There are two broad divisions in Shakespeare’s use of imagery: images taken from the world of human beings, their social structures, their customs, the things they do inside their houses and palaces, and their battlefields, on the one hand, and on the other hand, images taken from nature. Shakespeare uses plants, animals, insects, fish, the sky, the sea, mountains and valleys, in making his poetry. One of the most prominent strains of natural imagery in Shakespeare’s work is that of birds.

Most birds sing, which is an obvious frame of reference.
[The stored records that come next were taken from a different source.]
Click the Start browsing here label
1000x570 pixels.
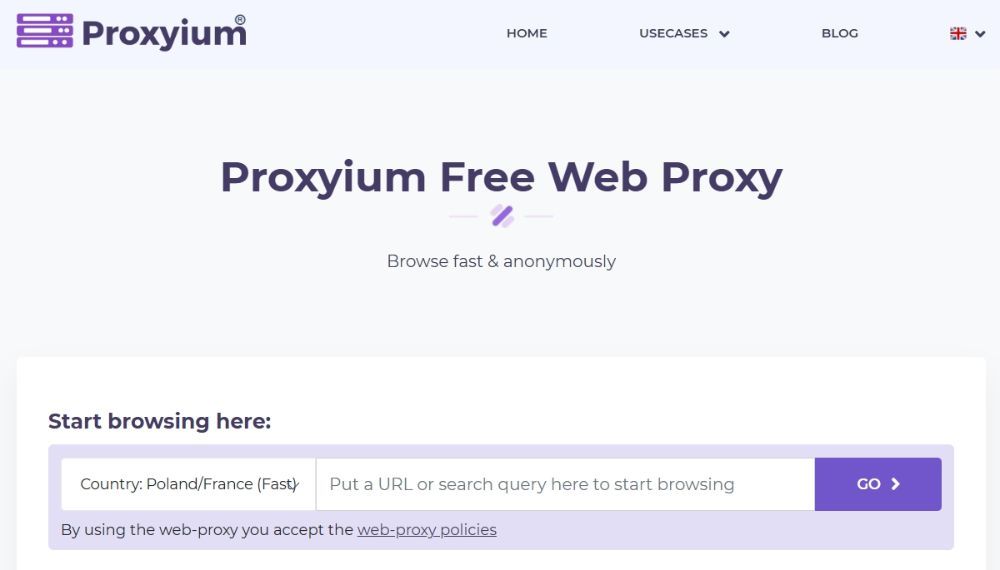[160, 421]
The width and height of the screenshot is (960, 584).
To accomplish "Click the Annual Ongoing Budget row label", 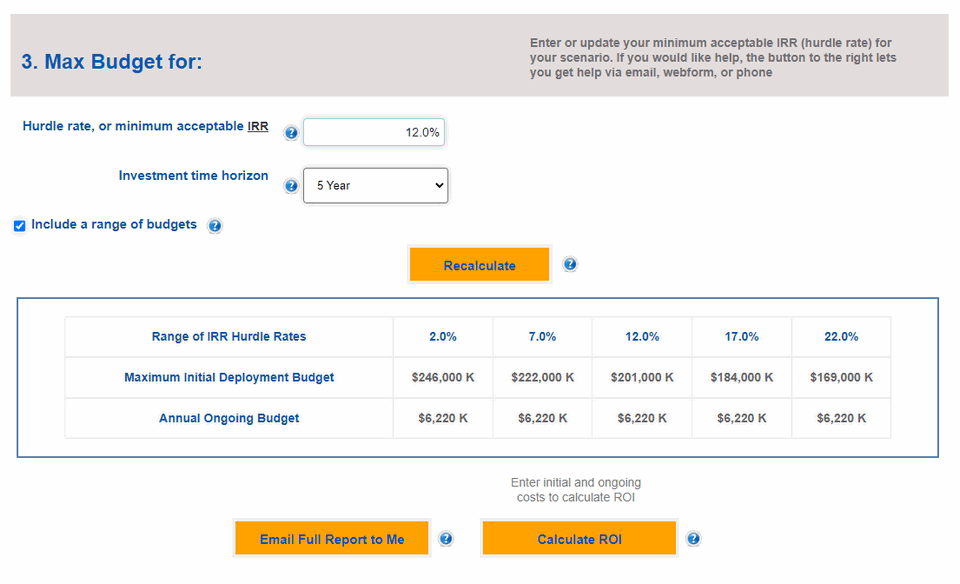I will point(228,418).
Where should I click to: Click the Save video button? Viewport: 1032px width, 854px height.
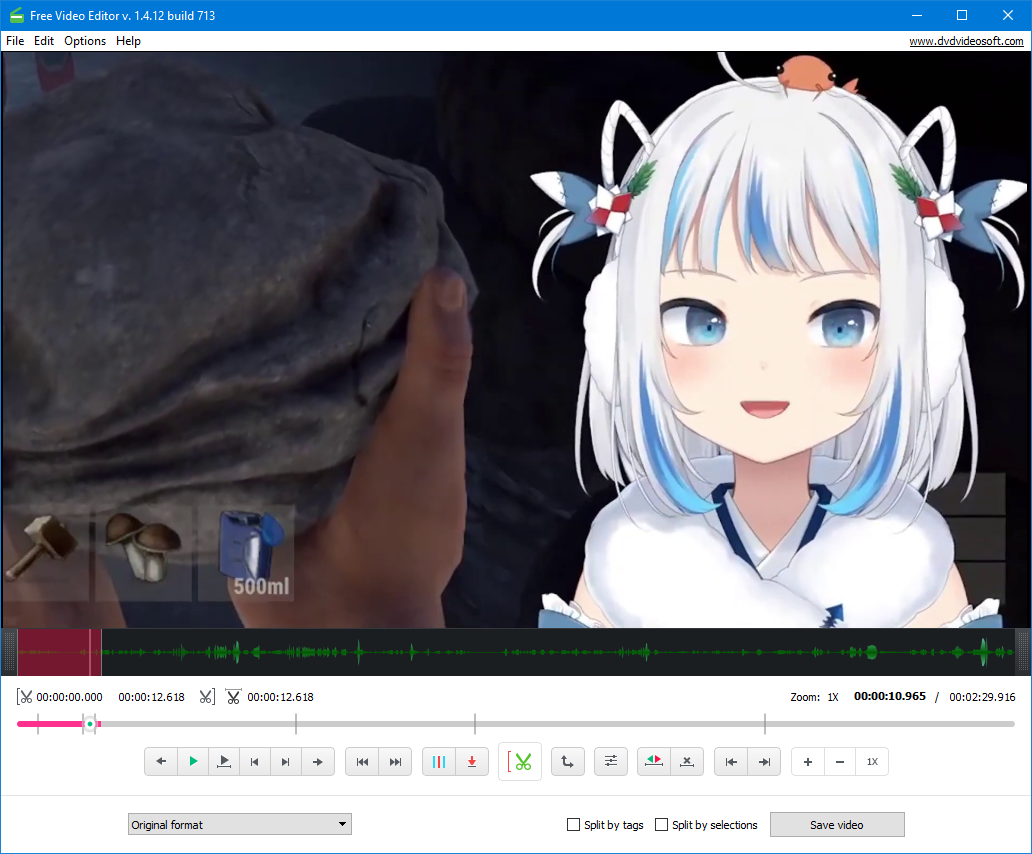click(x=836, y=825)
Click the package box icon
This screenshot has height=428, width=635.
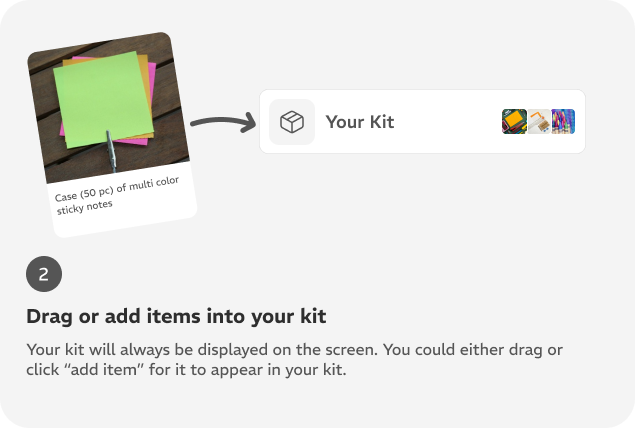click(x=292, y=122)
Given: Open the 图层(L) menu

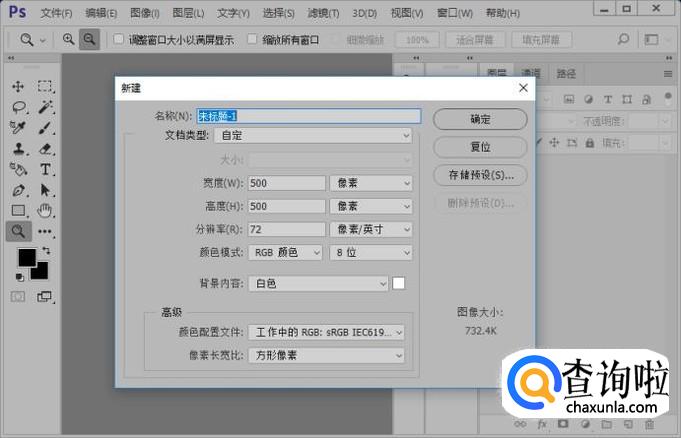Looking at the screenshot, I should 187,13.
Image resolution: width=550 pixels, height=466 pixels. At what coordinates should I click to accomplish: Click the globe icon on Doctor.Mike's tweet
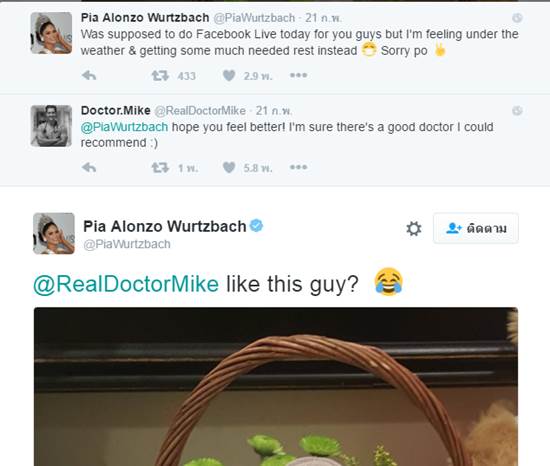pos(517,111)
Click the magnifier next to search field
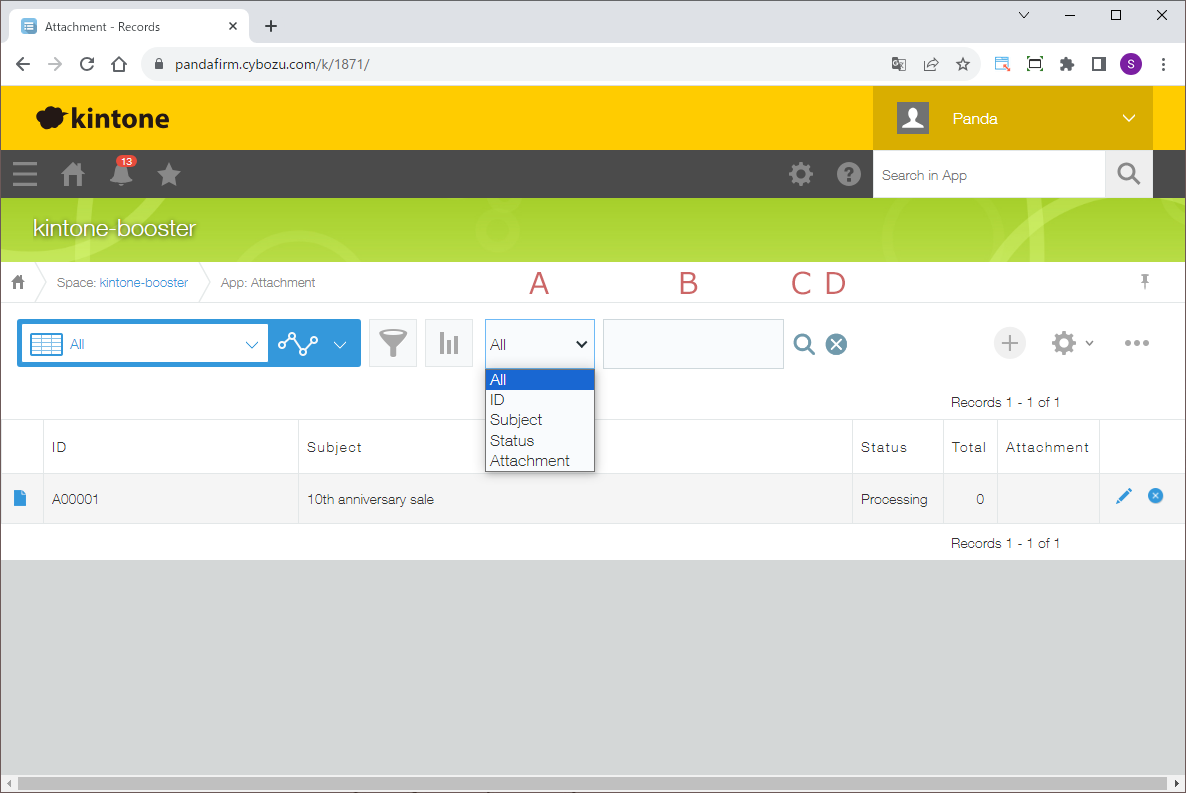The width and height of the screenshot is (1186, 793). click(x=804, y=344)
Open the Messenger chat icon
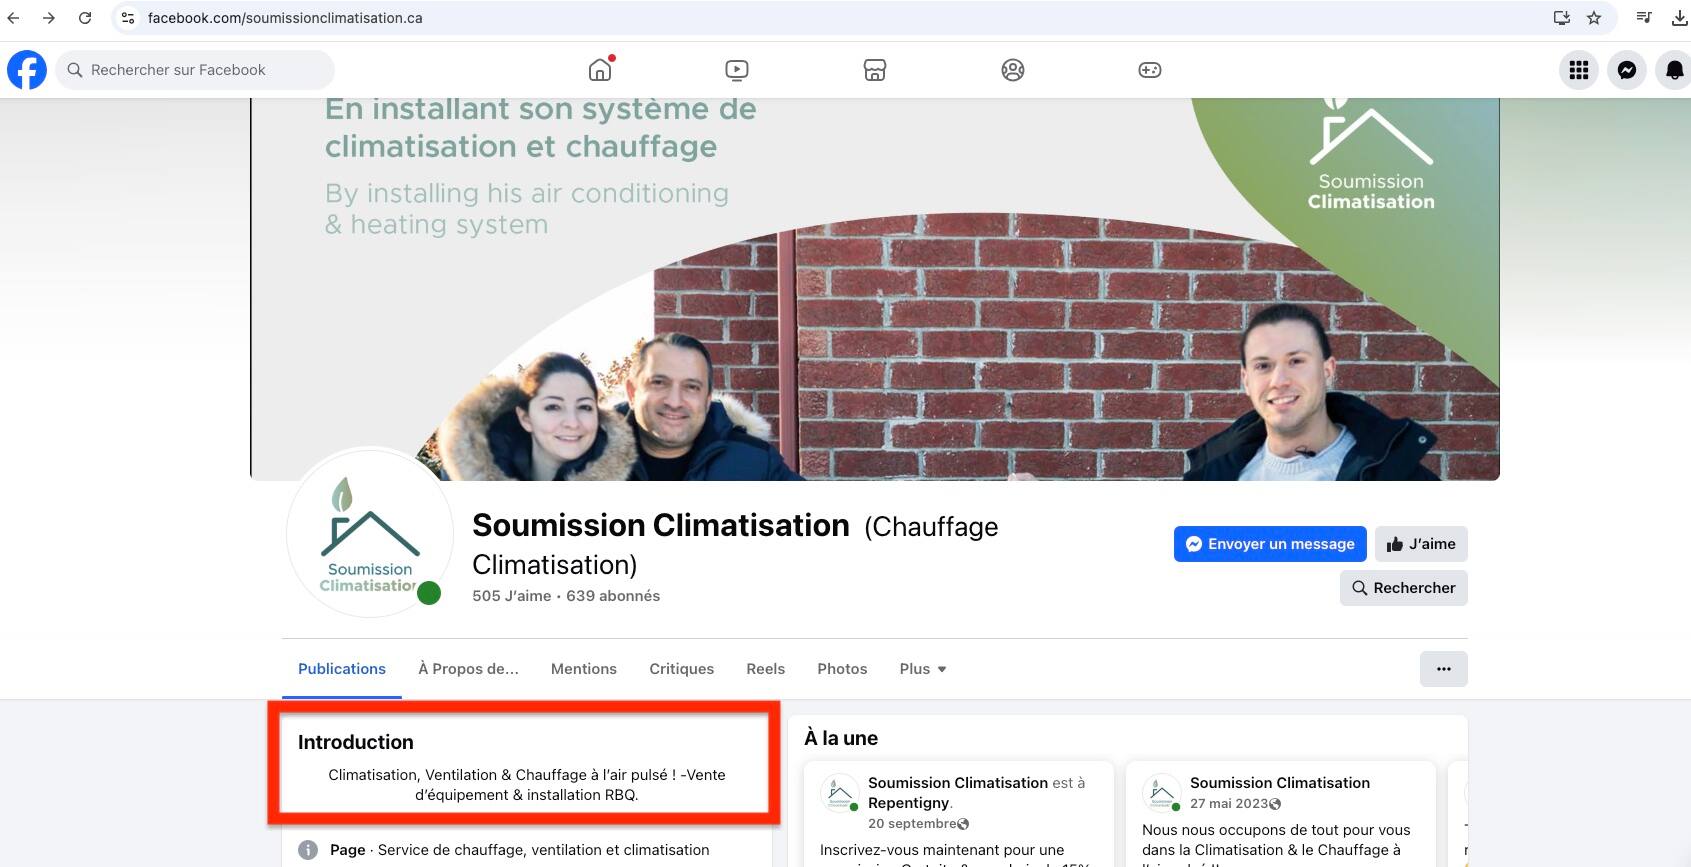This screenshot has height=867, width=1691. (x=1627, y=70)
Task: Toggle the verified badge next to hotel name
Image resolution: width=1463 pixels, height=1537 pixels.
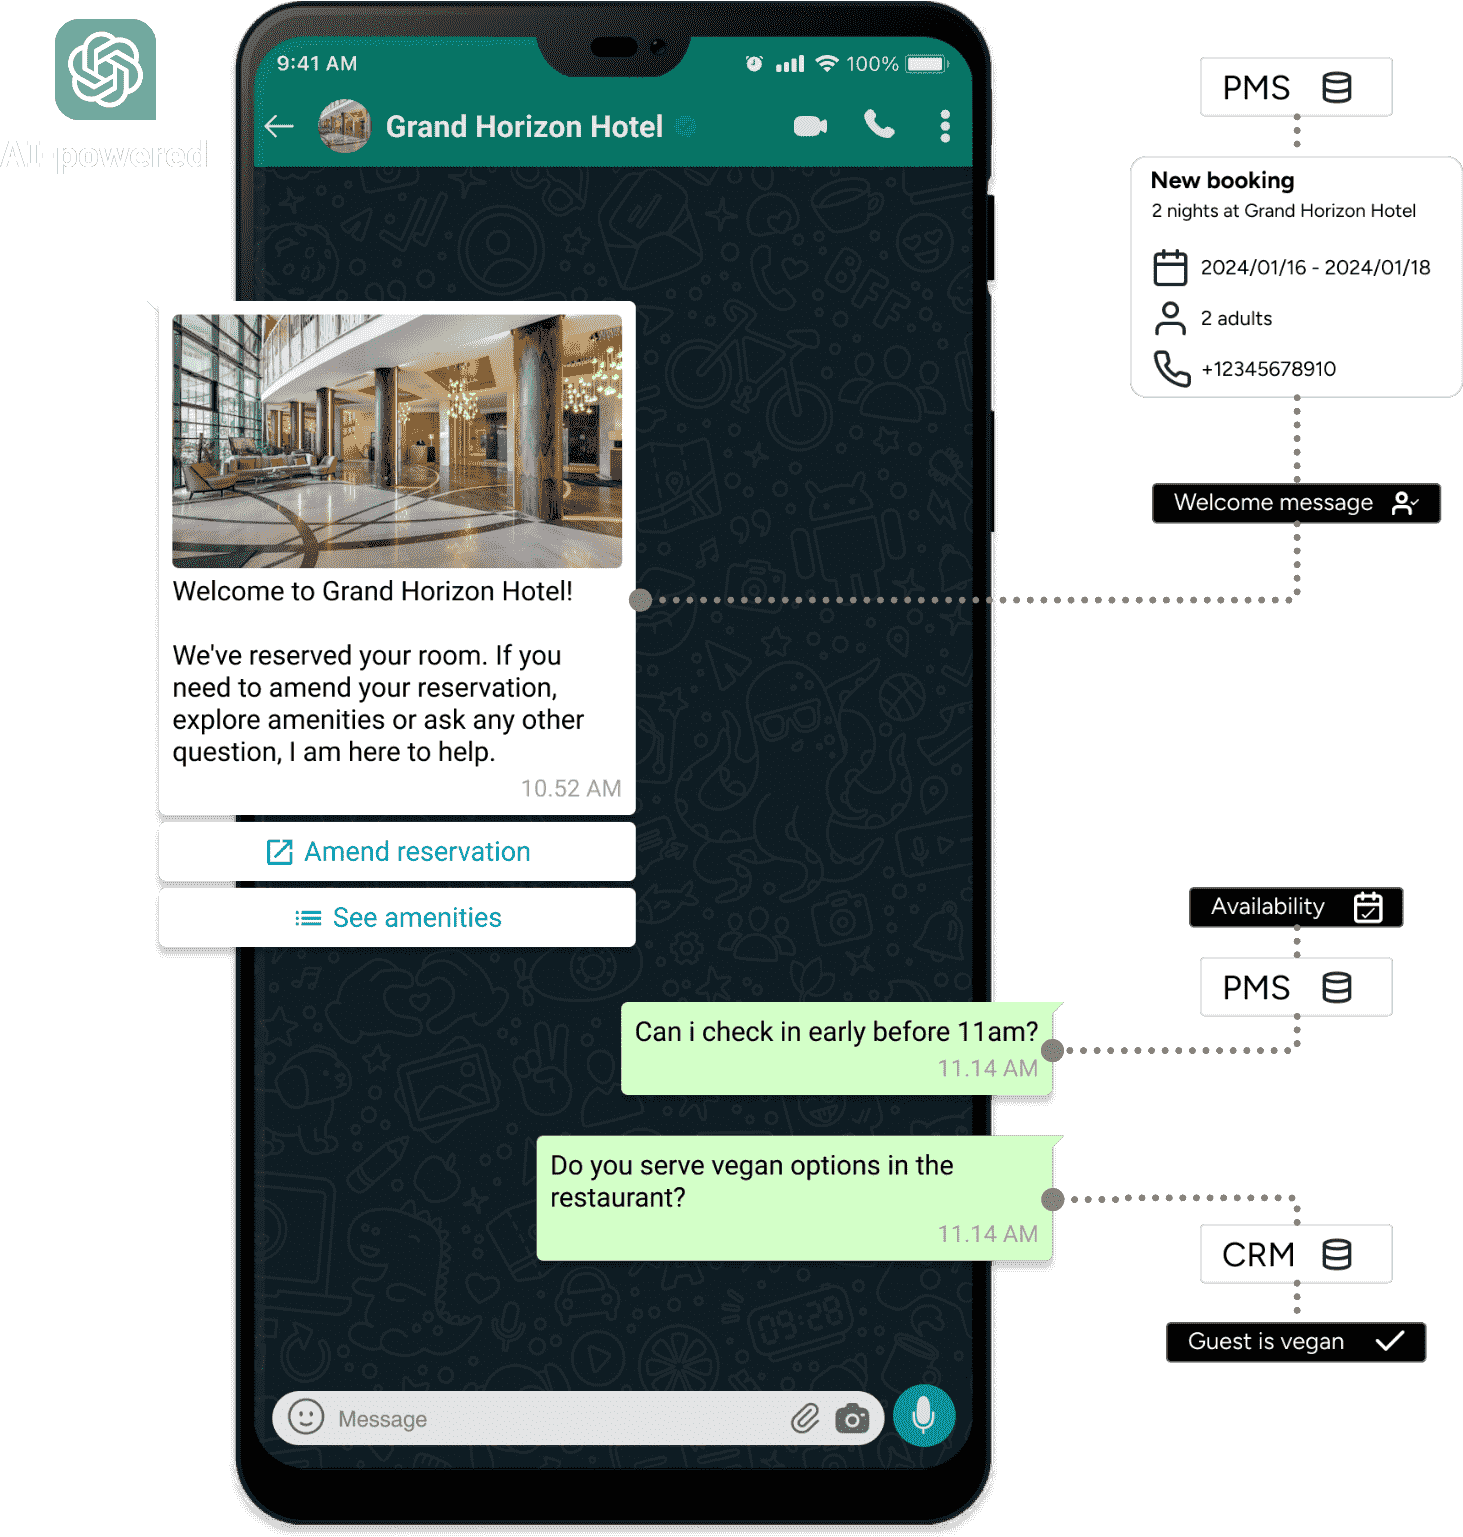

However Shakespeare seems more interested in the way the eye is caught by his images, and the way the different birds move in their flying, walking, feeding and so on is something that is often vividly portrayed. He focuses in on their wings, their feathers, the way the light captures them in flight, and he uses those close observations to make comparisons in order to comment on human beings.

Most of the birds listed here have multiple mentions in the plays but we have offered only one quotation for each of the birds, to demonstrate the different ways in which Shakespeare uses bird imagery. A notable observation is that short passages are often saturated with mentions of several kinds of birds.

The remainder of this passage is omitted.